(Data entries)
_ _ _ _ _
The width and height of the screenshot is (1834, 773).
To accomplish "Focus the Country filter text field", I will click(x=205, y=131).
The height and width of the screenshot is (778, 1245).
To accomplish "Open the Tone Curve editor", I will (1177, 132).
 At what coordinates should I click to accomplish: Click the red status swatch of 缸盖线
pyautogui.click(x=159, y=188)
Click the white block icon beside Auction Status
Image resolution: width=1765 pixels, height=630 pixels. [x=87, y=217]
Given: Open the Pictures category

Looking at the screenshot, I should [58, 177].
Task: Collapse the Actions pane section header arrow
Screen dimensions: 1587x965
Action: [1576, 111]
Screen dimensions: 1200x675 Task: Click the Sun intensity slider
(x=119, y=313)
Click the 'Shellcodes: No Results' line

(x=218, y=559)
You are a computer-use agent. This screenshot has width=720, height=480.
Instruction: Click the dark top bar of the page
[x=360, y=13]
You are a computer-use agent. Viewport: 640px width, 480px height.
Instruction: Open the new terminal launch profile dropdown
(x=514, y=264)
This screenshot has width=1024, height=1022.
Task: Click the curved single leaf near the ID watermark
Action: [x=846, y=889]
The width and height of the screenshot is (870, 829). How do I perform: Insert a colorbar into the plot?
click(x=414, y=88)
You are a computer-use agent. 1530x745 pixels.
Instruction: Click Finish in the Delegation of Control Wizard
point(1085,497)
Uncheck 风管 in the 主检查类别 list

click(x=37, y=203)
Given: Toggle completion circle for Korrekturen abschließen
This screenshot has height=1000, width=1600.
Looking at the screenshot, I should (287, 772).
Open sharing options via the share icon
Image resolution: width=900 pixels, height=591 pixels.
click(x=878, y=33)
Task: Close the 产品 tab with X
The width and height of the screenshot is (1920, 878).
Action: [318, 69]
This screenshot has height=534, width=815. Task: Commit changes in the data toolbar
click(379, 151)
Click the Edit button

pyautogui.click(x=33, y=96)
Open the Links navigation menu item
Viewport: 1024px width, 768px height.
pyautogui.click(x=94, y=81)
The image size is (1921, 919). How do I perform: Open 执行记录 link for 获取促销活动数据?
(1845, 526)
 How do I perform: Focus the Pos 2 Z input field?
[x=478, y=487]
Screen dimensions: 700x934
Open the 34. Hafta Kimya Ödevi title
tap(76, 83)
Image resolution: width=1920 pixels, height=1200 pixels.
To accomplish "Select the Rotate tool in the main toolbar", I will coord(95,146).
_ _ _ _ _
ABOUT THIS TASK: Beginning at the line that contains "Instruction: Click the", reproduce every line down to the last line of the entries above, exactly and only those.

ANSWER TO THE PROBLEM:
Instruction: Click the dark top bar of the page
[x=360, y=13]
You are a computer-use agent. Viewport: 640px width, 480px height.
Instruction: Open the new terminal launch profile dropdown
(x=514, y=264)
This screenshot has width=1024, height=1022.
Task: Click the curved single leaf near the ID watermark
Action: [x=846, y=889]
The width and height of the screenshot is (870, 829). How do I perform: Insert a colorbar into the plot?
click(x=414, y=88)
You are a computer-use agent. 1530x745 pixels.
Instruction: Click Finish in the Delegation of Control Wizard
point(1085,497)
Uncheck 风管 in the 主检查类别 list

click(x=37, y=203)
Given: Toggle completion circle for Korrekturen abschließen
This screenshot has height=1000, width=1600.
Looking at the screenshot, I should (287, 772).
Open sharing options via the share icon
Image resolution: width=900 pixels, height=591 pixels.
click(x=878, y=33)
Task: Close the 产品 tab with X
The width and height of the screenshot is (1920, 878).
Action: [318, 69]
This screenshot has height=534, width=815. Task: Commit changes in the data toolbar
click(379, 151)
Click the Edit button

pyautogui.click(x=33, y=96)
Open the Links navigation menu item
Viewport: 1024px width, 768px height.
pyautogui.click(x=94, y=81)
The image size is (1921, 919). How do I perform: Open 执行记录 link for 获取促销活动数据?
(1845, 526)
 How do I perform: Focus the Pos 2 Z input field?
[x=478, y=487]
Screen dimensions: 700x934
Open the 34. Hafta Kimya Ödevi title
tap(76, 83)
Image resolution: width=1920 pixels, height=1200 pixels.
To accomplish "Select the Rotate tool in the main toolbar", I will coord(95,146).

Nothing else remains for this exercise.